06.05.2020 - 15:40 Uhr
MünchenDeutschland & Welt

Solide Förderung weiterhin nötig

Die Oberpfalz bekommt 1,4 Millionen Euro aus dem Kulturfond

Auch in diesem Jahr erhält das Kulturschloss Theuern/Bergbau- und Industriemuseum Ostbayern in Kümmersbruck (Kreis Amberg-Sulzbach) eine Förderung für die Generalsanierung.
von Jürgen UmlauftProfil

Aus dem diesjährigen Kulturfonds fließen gut 1,4 Millionen Euro für 19 Projekte in die Oberpfalz. Das entspricht gut einem Viertel der gesamt-bayerischen Mittel. Der Haushaltsausschuss des Landtags stimmte der Vorlage von Kunstminister Bernd Sibler (CSU) mit breiter Mehrheit zu.

70 000 Euro für Fronfeste

Größter Einzelposten in der Oberpfalz ist die weitere Förderung der Generalsanierung des Kulturschlosses Theuern in Kümmersbruck (Kreis Amberg-Sulzbach). Dafür sind 355 000 Euro reserviert. Knapp 70 000 Euro fließen in die Sanierung der ehemaligen Fronfeste in Burglengenfeld, knapp 50 000 Euro in den Bau eines barrierefreien Zugangs zur Dauerausstellung im Stadtmuseum Schwandorf.

Die weiteren Förderzusagen betreffen kulturelle Veranstaltungen. Die Mittel sollen trotz der gegenwärtigen Veranstaltungsverbote aufgrund der Corona-Pandemie fließen, sicherte Sibler zu. "Auch wenn aktuell ungewiss ist, wann Museen, Musik- und Theaterfestivals, Kunstausstellungen oder Literaturveranstaltungen ihr Publikum wieder erreichen können, steht die Förderzusage des Freistaats gegenüber den Kunst- und Kulturschaffenden", betonte Sibler. Er hoffe, dass die Projekte möglichst bald realisiert werden könnten.

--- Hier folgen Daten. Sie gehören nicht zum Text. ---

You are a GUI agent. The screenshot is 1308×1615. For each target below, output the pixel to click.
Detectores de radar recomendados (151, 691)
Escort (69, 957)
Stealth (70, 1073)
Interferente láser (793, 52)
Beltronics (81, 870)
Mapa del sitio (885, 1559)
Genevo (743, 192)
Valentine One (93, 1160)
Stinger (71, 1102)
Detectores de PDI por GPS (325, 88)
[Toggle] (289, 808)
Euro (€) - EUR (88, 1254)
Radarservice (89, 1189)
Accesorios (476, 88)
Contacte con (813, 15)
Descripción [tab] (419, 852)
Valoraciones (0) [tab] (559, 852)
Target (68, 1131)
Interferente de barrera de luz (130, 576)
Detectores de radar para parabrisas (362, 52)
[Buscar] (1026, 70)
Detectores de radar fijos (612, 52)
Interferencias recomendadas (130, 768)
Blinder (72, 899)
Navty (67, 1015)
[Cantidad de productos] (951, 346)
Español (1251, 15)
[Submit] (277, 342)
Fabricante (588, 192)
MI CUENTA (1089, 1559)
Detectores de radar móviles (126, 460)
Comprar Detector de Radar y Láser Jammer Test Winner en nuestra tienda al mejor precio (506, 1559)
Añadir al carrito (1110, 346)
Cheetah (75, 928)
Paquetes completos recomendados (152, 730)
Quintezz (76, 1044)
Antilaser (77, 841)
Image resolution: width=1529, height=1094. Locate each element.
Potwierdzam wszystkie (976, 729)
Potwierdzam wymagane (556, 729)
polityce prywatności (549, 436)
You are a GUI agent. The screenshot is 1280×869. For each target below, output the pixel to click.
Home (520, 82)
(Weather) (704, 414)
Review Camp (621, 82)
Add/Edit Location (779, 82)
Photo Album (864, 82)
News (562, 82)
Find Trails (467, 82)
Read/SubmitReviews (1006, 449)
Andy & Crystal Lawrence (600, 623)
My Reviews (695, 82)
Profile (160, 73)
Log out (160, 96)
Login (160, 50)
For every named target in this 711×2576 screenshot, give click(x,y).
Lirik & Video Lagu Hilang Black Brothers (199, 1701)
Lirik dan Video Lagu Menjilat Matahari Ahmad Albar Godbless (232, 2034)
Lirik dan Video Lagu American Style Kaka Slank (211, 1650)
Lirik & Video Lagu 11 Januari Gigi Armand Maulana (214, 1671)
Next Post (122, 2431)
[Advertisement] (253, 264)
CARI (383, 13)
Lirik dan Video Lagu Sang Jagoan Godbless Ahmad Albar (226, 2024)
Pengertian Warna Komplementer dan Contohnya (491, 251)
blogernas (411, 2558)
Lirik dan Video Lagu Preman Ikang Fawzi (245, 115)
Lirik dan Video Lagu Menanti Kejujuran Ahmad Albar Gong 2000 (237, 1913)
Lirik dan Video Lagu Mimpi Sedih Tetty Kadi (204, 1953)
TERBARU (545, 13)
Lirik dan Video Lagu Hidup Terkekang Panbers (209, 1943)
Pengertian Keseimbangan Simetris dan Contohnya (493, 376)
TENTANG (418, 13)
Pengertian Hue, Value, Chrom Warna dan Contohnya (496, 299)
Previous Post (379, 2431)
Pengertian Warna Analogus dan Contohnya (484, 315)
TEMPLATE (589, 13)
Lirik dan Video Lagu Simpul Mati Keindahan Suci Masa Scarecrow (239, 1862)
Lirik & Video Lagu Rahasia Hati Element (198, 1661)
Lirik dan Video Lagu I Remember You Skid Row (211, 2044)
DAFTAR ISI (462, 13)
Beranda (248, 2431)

In der Oberpfalz sind unter anderem 66 400 Euro für das Oberpfälzer Opernfestival in Amberg vorgesehen sowie ein Zuschuss zur Aufführung von Beethovens 9. Symphonie im Rahmen des Waldsassener Europawochenendes in Höhe von 13 400 Euro.

Die SPD hat eine Verdoppelung der Mittel aus dem Kulturfonds auf jährlich zehn Millionen Euro und eine regional ausgewogenere Verteilung der Mittel gefordert. So müsse künftig auch die freie Kulturszene in den Förderrahmen aufgenommen werden, erklärte der SPD-Abgeordnete Volkmar Halbleib. Diese leiste einen wesentlichen Beitrag zur kulturellen Grundversorgung in Bayern und brauche eine solide Förderung.

Kritik an "Schieflage"

Bei der regionalen Verteilung kritisierte Halbleib eine seit Jahren bestehende "Schieflage". Oberfranken und die Oberpfalz würden überproportional bedacht, Unterfranken und Niederbayern dagegen unterdurchschnittlich. Sibler erklärte dazu, die Mittelverteilung hänge von der Zahl der Anträge und dem damit verbundenen Antragsvolumen ab. Aus den weniger bedachten Bezirken müssten mehr förderfähige Anträge gestellt werden.